-- Opening Marker --

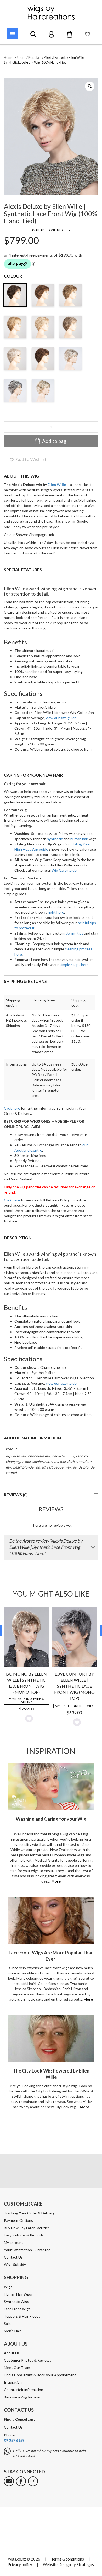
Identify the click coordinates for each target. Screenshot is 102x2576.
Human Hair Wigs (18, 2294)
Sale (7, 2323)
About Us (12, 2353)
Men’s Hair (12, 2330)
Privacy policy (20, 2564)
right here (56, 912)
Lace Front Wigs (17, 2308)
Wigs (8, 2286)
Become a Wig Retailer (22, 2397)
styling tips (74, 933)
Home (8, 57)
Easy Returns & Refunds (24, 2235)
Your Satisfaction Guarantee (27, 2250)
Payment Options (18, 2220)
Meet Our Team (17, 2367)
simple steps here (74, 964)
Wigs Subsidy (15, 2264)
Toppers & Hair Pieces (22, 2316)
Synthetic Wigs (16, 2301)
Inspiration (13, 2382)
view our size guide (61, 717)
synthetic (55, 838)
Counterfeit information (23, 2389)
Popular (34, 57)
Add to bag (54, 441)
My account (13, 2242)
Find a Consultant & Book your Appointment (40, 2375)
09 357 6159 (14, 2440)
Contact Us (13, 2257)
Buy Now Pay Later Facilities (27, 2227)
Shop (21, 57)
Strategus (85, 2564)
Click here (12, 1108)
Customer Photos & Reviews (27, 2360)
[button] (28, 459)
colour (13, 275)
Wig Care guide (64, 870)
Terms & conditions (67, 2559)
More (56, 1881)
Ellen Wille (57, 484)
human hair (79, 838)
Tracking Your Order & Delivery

-- Closing Marker --

> _TASK TO COMPLETE_: Lines above with "Wigs": state how many, nothing more.

> _WRITTEN ANSWER_: 5